For variables and context file behavior, see ./variables-and-context.md. For code export and the run mode toggle, see ./configuration.md.

Output streams

Stream Contents
stderr Live progress (banner, step tree, result box, links, upload progress, feedback prompt).
stdout The final JSON run_end payload, including the share URL when an upload succeeds.

This separation lets you capture each independently:

kane-cli run "..." > result.json 2> progress.log

In CI, redirect stdout to a file your job can parse and let stderr stream to the build log so engineers can read the run in real time.

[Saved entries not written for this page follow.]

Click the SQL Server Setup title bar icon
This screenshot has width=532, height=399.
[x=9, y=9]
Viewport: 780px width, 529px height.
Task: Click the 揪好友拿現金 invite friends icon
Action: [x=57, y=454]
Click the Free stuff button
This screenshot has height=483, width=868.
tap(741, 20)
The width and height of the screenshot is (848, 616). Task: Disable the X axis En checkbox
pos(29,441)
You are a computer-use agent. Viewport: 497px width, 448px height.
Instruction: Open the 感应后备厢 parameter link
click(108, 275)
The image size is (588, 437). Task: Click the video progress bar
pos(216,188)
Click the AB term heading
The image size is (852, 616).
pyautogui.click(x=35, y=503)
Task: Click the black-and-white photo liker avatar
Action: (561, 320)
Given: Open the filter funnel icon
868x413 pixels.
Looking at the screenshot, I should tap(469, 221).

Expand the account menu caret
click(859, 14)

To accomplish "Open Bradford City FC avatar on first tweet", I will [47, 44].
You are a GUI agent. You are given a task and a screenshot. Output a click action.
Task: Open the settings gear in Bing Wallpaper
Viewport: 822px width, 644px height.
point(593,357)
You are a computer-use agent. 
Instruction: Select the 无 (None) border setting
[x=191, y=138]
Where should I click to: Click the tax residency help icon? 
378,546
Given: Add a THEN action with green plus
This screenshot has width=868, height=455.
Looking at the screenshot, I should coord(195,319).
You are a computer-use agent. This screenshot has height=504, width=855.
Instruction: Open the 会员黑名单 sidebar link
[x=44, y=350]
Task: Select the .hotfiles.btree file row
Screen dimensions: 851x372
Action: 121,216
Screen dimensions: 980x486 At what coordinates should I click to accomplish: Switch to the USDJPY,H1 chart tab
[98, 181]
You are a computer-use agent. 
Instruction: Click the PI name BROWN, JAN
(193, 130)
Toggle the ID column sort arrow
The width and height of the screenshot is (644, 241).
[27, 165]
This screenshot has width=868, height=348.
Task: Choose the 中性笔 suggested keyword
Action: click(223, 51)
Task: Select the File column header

When stdin is not a TTY, kane-cli automatically switches to plain NDJSON mode (the same as --agent). Each line on stdout is one JSON event terminated by a newline.

Exit codes

Code Meaning
0 Run passed.
1 Run failed (agent reached an unrecoverable failure or upload failed).
2 Error (auth, TMS credential exchange, configuration, Chrome, unknown subcommand, or unhandled exception).
3 Run was cancelled or hit the --timeout.

Use these codes to gate downstream CI steps.

What you see at the end of a run

When a run finishes, kane-cli prints a result summary to the terminal:

Field Meaning
Status PASSED (green check) or FAILED (red cross).
Steps Total step count, with a (N passed, M failed) breakdown when there were failures.
Duration Wall-clock time in seconds (or minutes and seconds for longer runs).
Credits Credits consumed, when reported.
Summary Bullet-point summary of what the agent did.
Reason Failure reason (failed runs only).

Below the summary, kane-cli prints any of the following links that apply to the run:

Label Points to
ShareLink A shareable session URL on TestmuAI TMS.
TestCase The test case detail page in TestmuAI TMS.
CodeExport The local directory containing the generated code (when code export is enabled).

Modern terminals render these as clickable hyperlinks. For details on what each link leads to, see ./test-manager-integration.md.

Feedback prompt

After the result and links print, kane-cli prompts you to rate the session with thumbs up or thumbs down. Use the left and right arrow keys to choose, Enter to submit, or Esc to skip. The rating is sent to TestmuAI TMS for the active test case; see ./test-manager-integration.md for what is recorded.